Capacity Estimation

Back-of-envelope estimation methodology for deriving QPS, storage, and bandwidth requirements from user-level assumptions — the first step of every system design interview.

When NOT to Use

Not a production capacity planning tool — use load testing and real traffic data for production sizing; back-of-envelope estimates have a margin of error of up to 10x and cannot substitute for profiling under real traffic
Estimates are order-of-magnitude — a margin of error of 10x is acceptable in interviews; precise per-component sizing requires infrastructure telemetry and benchmarking
Do not carry capacity numbers from this note verbatim into case study notes — derive numbers from DAU for each specific system; the latency reference table and power-of-two table are shared, but QPS and storage numbers are system-specific

Core Mechanism

DAU-to-QPS Derivation Chain

The fundamental formula for translating a user-level assumption into a server-level throughput target:

QPS = DAU * avg_requests_per_user / 86_400

Where:

DAU — Daily Active Users (the user-level anchor; get this number first)
avg_requests_per_user — average API calls per user per day across all actions (read, write, search, like, etc.)
86_400 — seconds in a day (60 * 60 * 24); the constant denominator for any per-day-to-per-second conversion
Peak QPS multiplier: typically 2x–3x average; systems must handle bursts, not just averages
Read/write ratio heuristics: typical systems are 10:1 to 100:1 read-heavy; the ratio drives architectural decisions (read replicas, CQRS read model, cache tier sizing)

Worked example: social media platform with 300M DAU (2024 estimate)

// Step 1: requests per user per day
avg_requests = 10
// Reasoning: read timeline 3x + post 0.5x + like 3x + search 3.5x
// = 10 actions/day; this is a judgment call, not a fact — state assumptions

// Step 2: total requests per day
requests_per_day = 300M * 10 = 3B
// = 3,000,000,000 requests per day across all users

// Step 3: average QPS
avg_QPS = 3B / 86_400 ≈ 35,000 QPS
// = 3,000,000,000 / 86,400 = 34,722; round to ~35,000 QPS
// Use this as the baseline; do not skip showing the division

// Step 4: peak QPS (assume 2x average for a social feed; 3x for live events)
peak_QPS = 35,000 * 2 = 70,000 QPS
// The multiplier accounts for primetime traffic bursts; state the multiplier explicitly

// Step 5: read/write split (typical: 90% reads for a social timeline)
read_QPS  = 70,000 * 0.9 = 63,000 QPS
write_QPS = 70,000 * 0.1 = 7,000 QPS
// The 90/10 split motivates separate read and write scaling paths
// → read_QPS drives cache sizing and read replica count
// → write_QPS drives write throughput requirements and leader node sizing

Bare numbers without reasoning chain

Never state "12K QPS" without showing the derivation: "10M DAU * 100 req/day / 86,400s = 11,574 QPS, round to ~12K QPS." Bare numbers cannot be audited or adjusted when assumptions change. In a system design interview, showing the derivation demonstrates that you understand the estimation methodology, not just the answer.

Storage and Bandwidth Formulas

Storage formula:

total_storage = storage_per_record * records_per_day * retention_days

Where retention_days is a product requirement (e.g., 5 years = 1,825 days) and storage_per_record is the average serialised size of one entity including metadata.

* [WRITTEN INSTRUCTION A]
Tally the lines in the records below that contain the string "height", and give only the number.

* [LISTED ENTRIES]

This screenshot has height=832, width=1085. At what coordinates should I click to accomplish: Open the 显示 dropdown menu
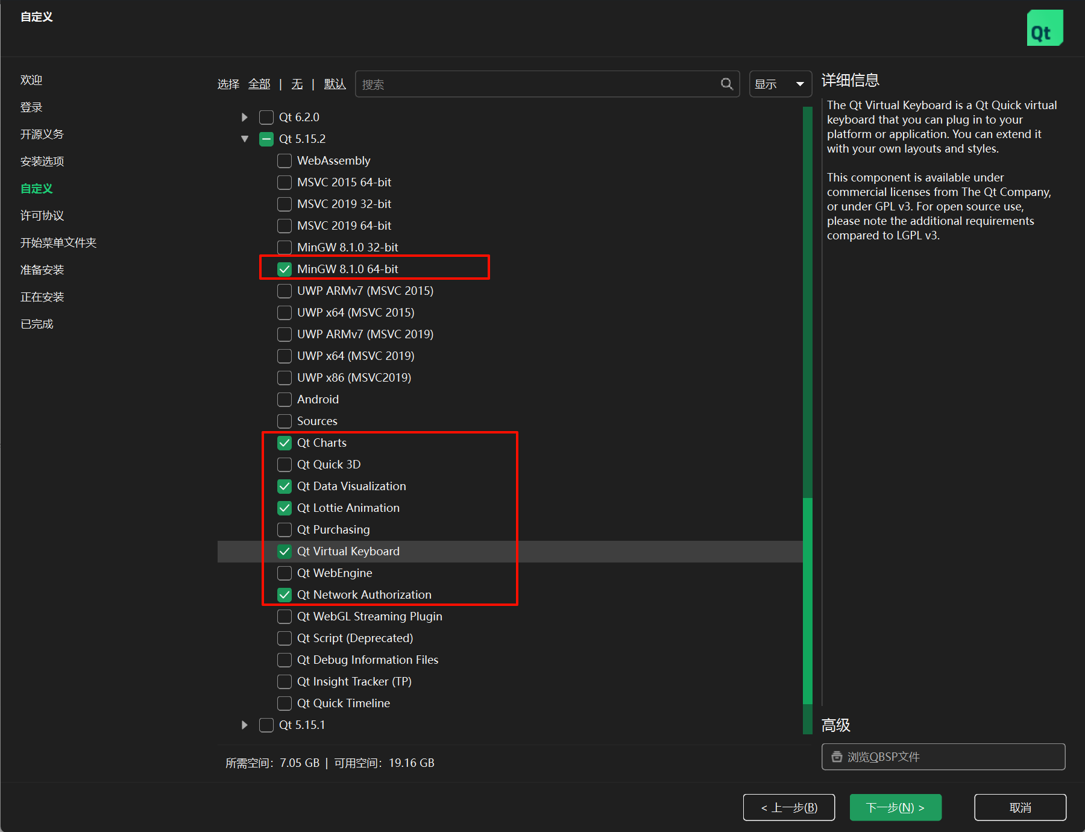coord(780,84)
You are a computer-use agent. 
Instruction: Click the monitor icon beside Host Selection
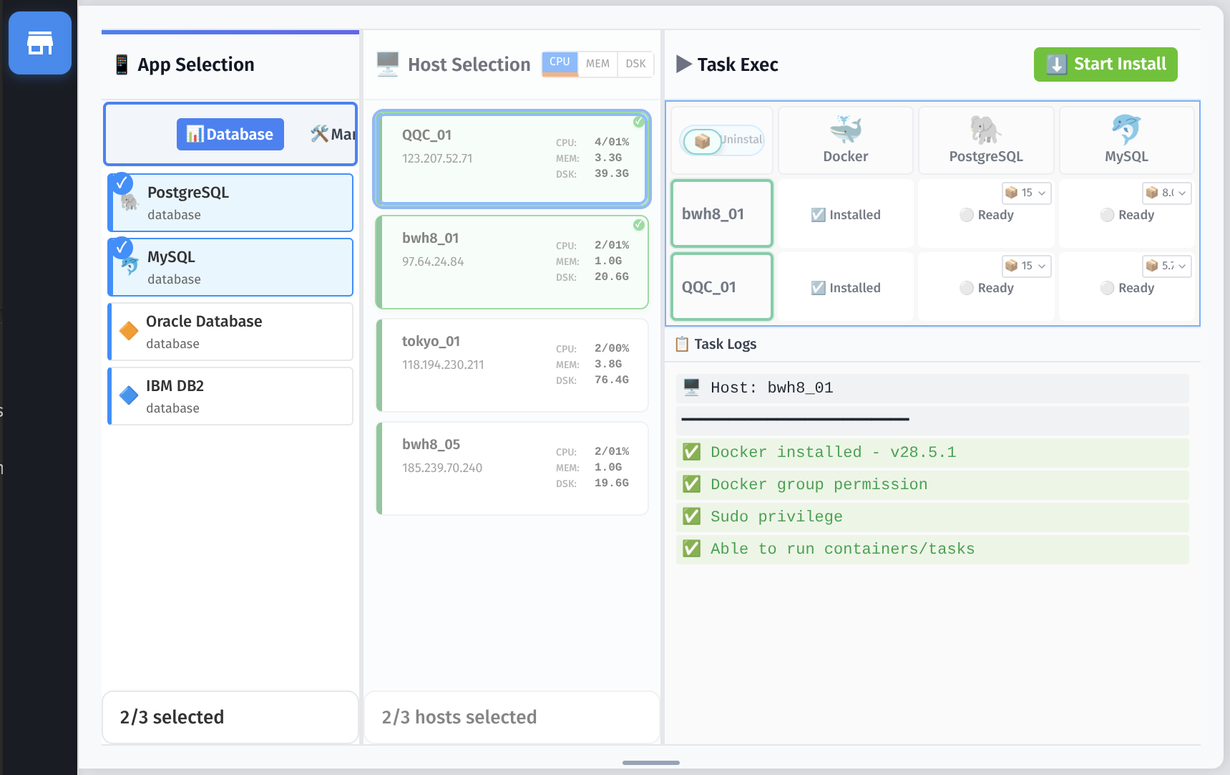[387, 64]
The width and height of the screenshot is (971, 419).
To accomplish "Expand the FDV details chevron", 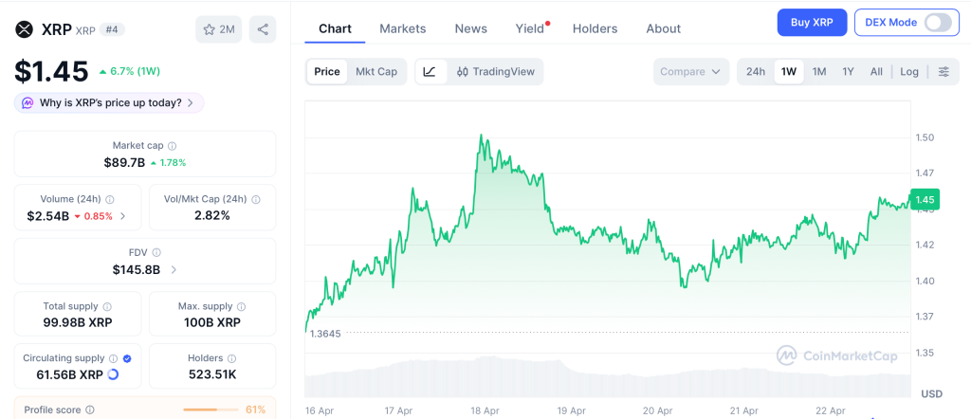I will [x=173, y=270].

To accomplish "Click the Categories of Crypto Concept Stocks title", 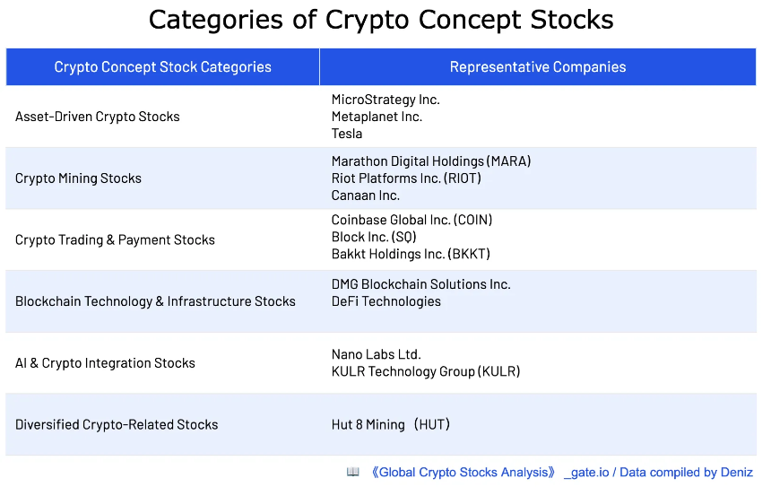I will tap(381, 20).
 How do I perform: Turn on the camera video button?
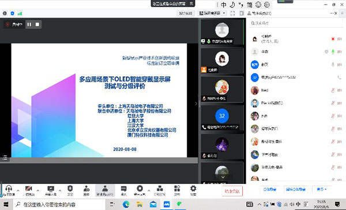[x=29, y=190]
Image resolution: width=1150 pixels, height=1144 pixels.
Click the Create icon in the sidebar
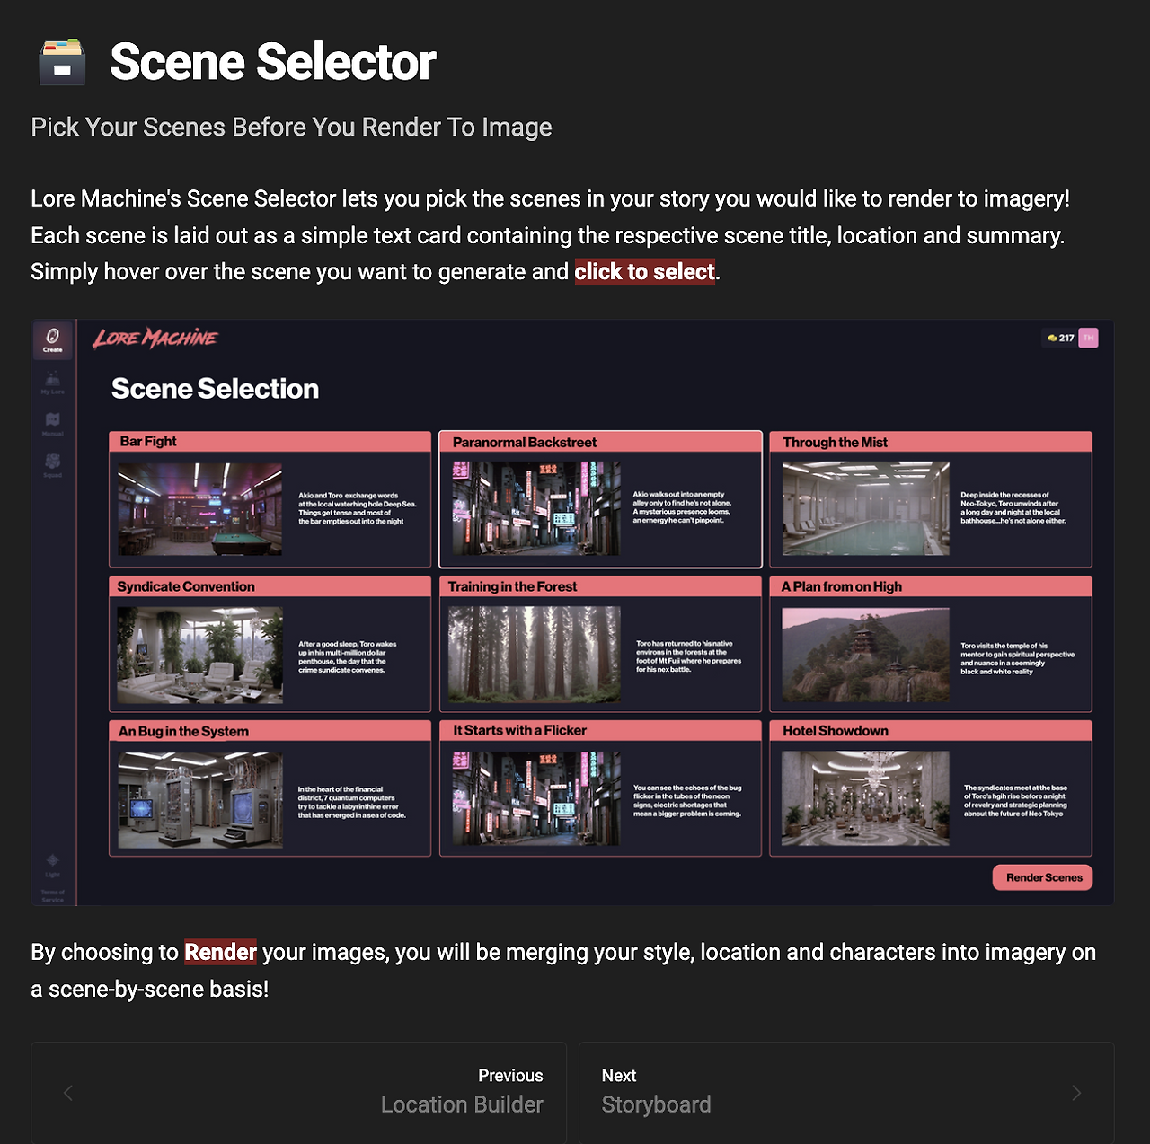pyautogui.click(x=53, y=340)
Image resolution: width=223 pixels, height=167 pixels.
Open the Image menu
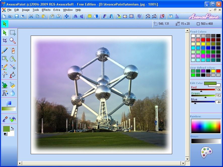tap(26, 10)
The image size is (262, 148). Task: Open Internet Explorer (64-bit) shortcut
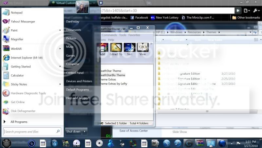32,58
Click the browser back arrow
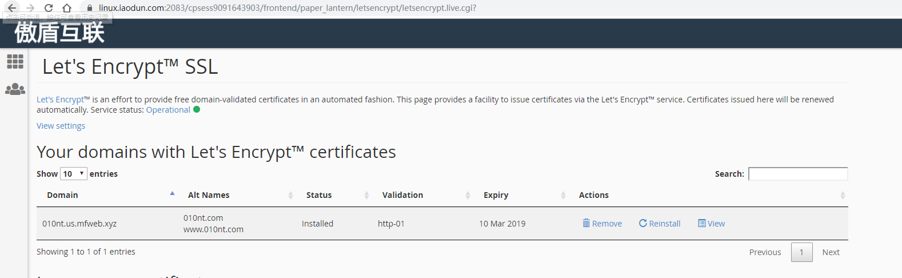 coord(12,8)
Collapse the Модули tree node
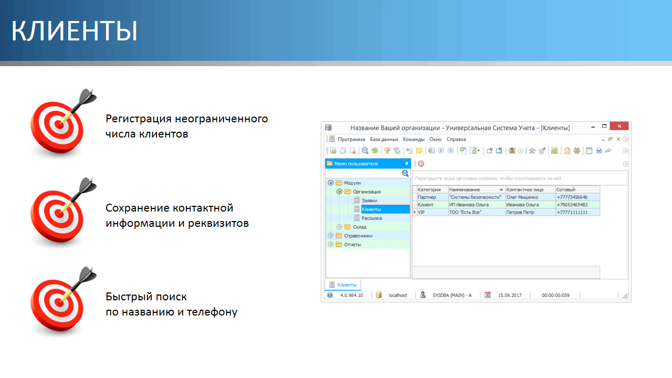 tap(330, 183)
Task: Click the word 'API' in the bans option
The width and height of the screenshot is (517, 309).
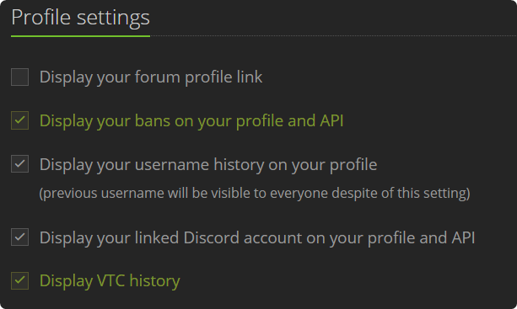Action: (331, 120)
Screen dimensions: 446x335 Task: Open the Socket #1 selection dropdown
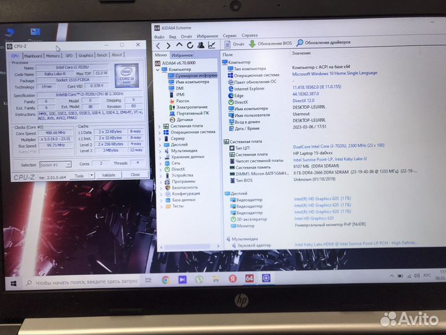point(56,165)
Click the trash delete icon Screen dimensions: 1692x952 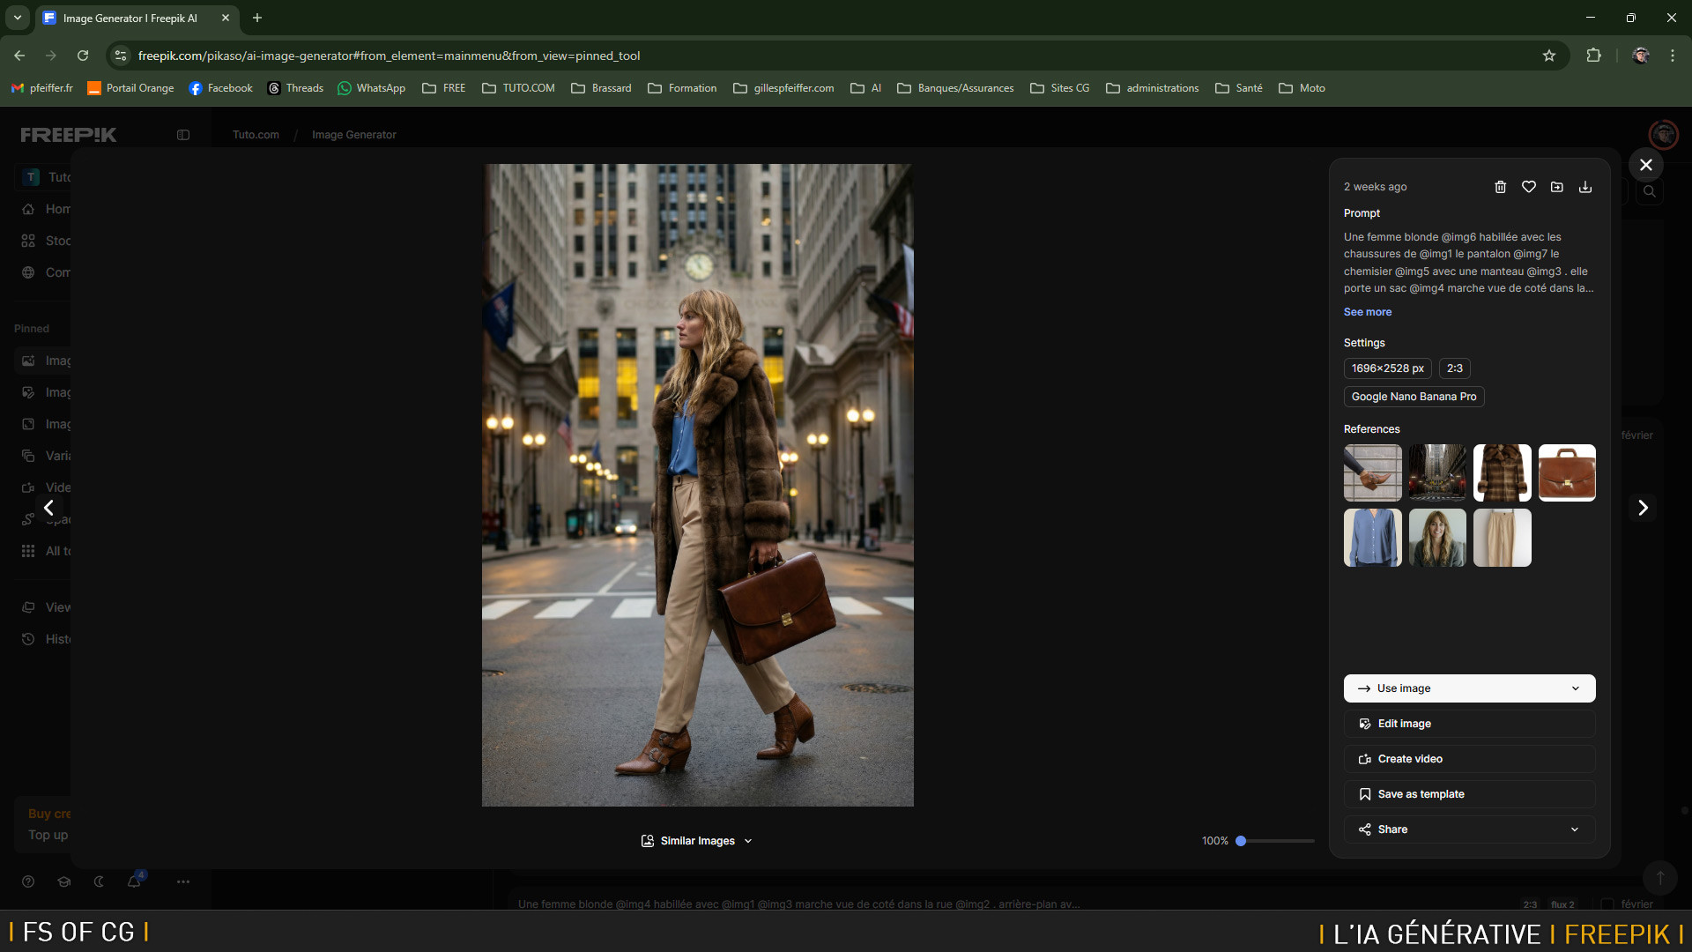[x=1500, y=187]
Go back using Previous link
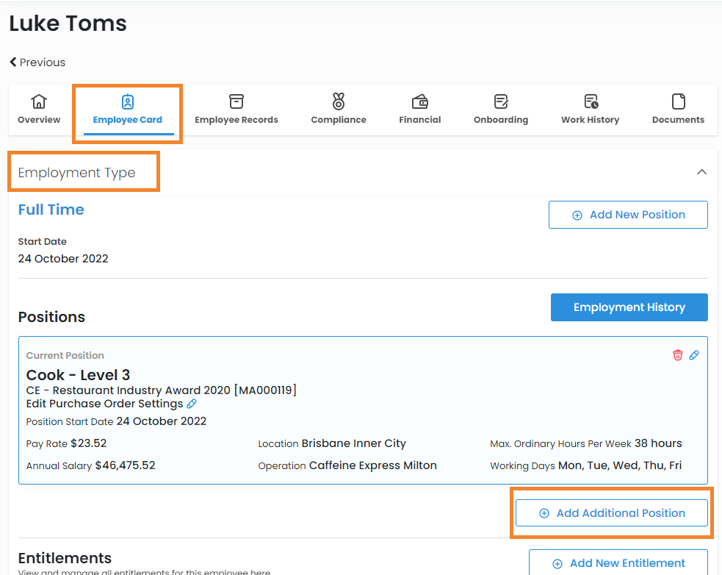722x575 pixels. pyautogui.click(x=37, y=63)
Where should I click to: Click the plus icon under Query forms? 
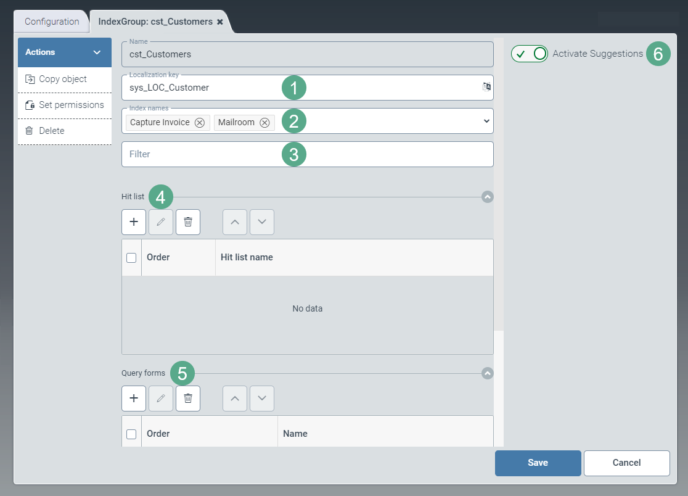coord(134,399)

* [WRITTEN INSTRUCTION B]
Answer these questions from the capacity estimation note:
(i) What number of seconds in a day serves as the denominator in the QPS formula?
(ii) What range is given as the typical peak QPS multiplier over average?
(iii) How many days does the storage section give as the equivalent of 5 years of retention?

* [CORRECT OUTPUT A]
5

* [CORRECT OUTPUT B]
(i) 86,400 (86_400)
(ii) 2x–3x average
(iii) 1,825 days